Why dense search becomes a routing, sharding, and distributed-systems problem
Vector search looks simple when everything fits on one machine.
It becomes a different discipline entirely when you need to serve:
- millions to billions of vectors,
- across multiple nodes,
- with predictable latency,
- and high recall,
- while RAG or agent pipelines depend on you staying under 100ms end-to-end.
Unlike relational data, vectors can’t be sharded by key.
Unlike document search, they don’t map cleanly to inverted indexes.
And unlike hash tables, you can’t just spread them uniformly and hope locality survives.
Nearest neighbors live in geometry, not in keys — and geometry doesn’t respect your shard boundaries.
This post explains how distributed vector systems actually scale.
Once you understand this, you understand the architecture behind Pinecone, Weaviate, Milvus, Qdrant, Vespa, pgvector clusters — and every serious internal enterprise vector engine.
1. Why Distributed Vector Search Is Harder Than It Looks
Every distributed vector database must answer three questions:
1. How do we split vectors across machines? (Sharding)
2. How do we send each query to the right machines? (Routing)
3. How do we merge partial results correctly? (Aggregation)

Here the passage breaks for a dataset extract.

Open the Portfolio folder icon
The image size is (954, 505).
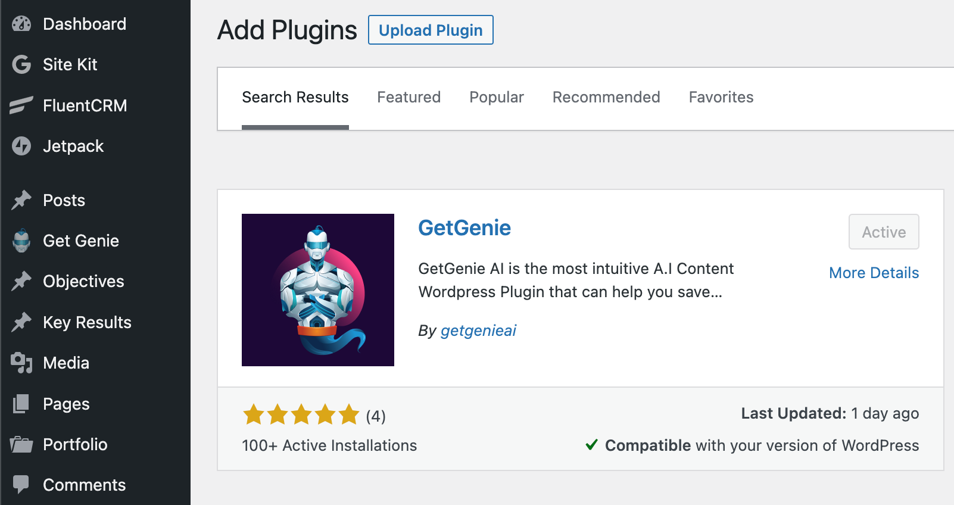(x=21, y=444)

The Annoying Trade-Off: Achieving the highest Recall usually requires a wider search (more shards/nodes), which directly conflicts with the need for low Latency and low Cost (less fan-out). Distributed vector search is primarily an optimization problem trying to balance this triangle.
If any part breaks:
- recall silently drops,
- latency becomes unpredictable,
- RAG pipelines hallucinate,
- agent behavior drifts,
- and costs explode.
Everything starts with sharding.
2. Sharding: How to Divide Vectors Without Destroying Locality

In distributed systems you normally choose a key, hash it, and assign it to a shard.

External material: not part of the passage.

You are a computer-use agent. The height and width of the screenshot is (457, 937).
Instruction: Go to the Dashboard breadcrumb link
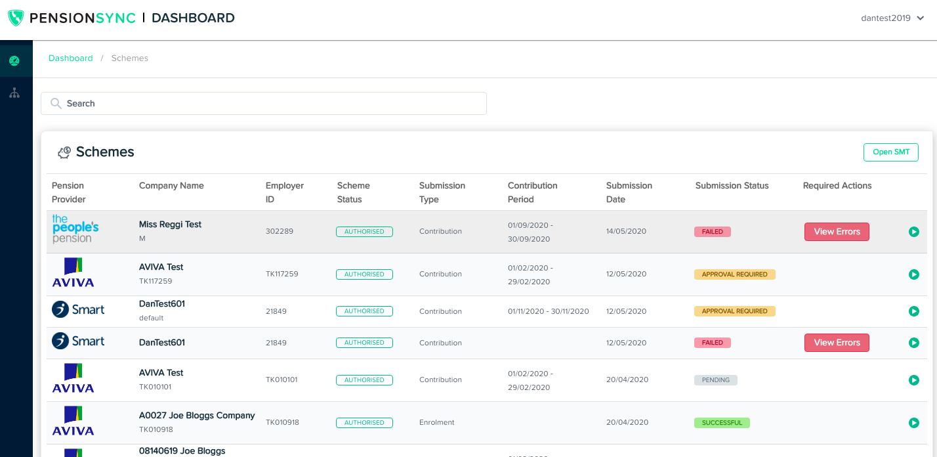70,58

Vector search makes that impossible.
Why?
Because neighbors aren’t defined by a key — they’re defined by position in high-dimensional space.
Random hashing destroys that.
So modern vector DBs rely on three sharding strategies.
2.1 Centroid-Based Sharding (IVF): The Scalable Default
This is the dominant approach in the industry.

The idea:
- Cluster the entire dataset into K coarse clusters.
- Assign each cluster to a node or shard.
- Put each vector in the shard corresponding to its nearest centroid.
This preserves locality almost perfectly:
vectors that live near each other in space end up on the same node.
Why it works so well:
- Locality is preserved → fewer shards per query.
- Routing is simple → “send the query to the clusters closest to the query centroid.”
- Scaling is linear → want more throughput? increase the number of clusters.
This is why IVF underpins Pinecone pods, Milvus distributed mode, Weaviate’s sharding, and several proprietary internal search engines.
It’s simple, elegant, and incredibly effective.
2.2 Graph-Aware Sharding (HNSW): The Hard Path
HNSW is a global graph — a network of vectors connected by distance-based edges.
Graphs don’t shard cleanly.
If you cut the graph across machines:
- long-range links break
- neighbor connectivity weakens
- navigation steps increase
- recall collapses
To avoid that, HNSW systems typically:
- use fewer but larger machines,
- rely heavily on replication rather than partitioning,
- reindex periodically in large batches,
- avoid high-rate streaming writes.
That’s the tradeoff: you get microsecond-level search but pay for it in distribution complexity.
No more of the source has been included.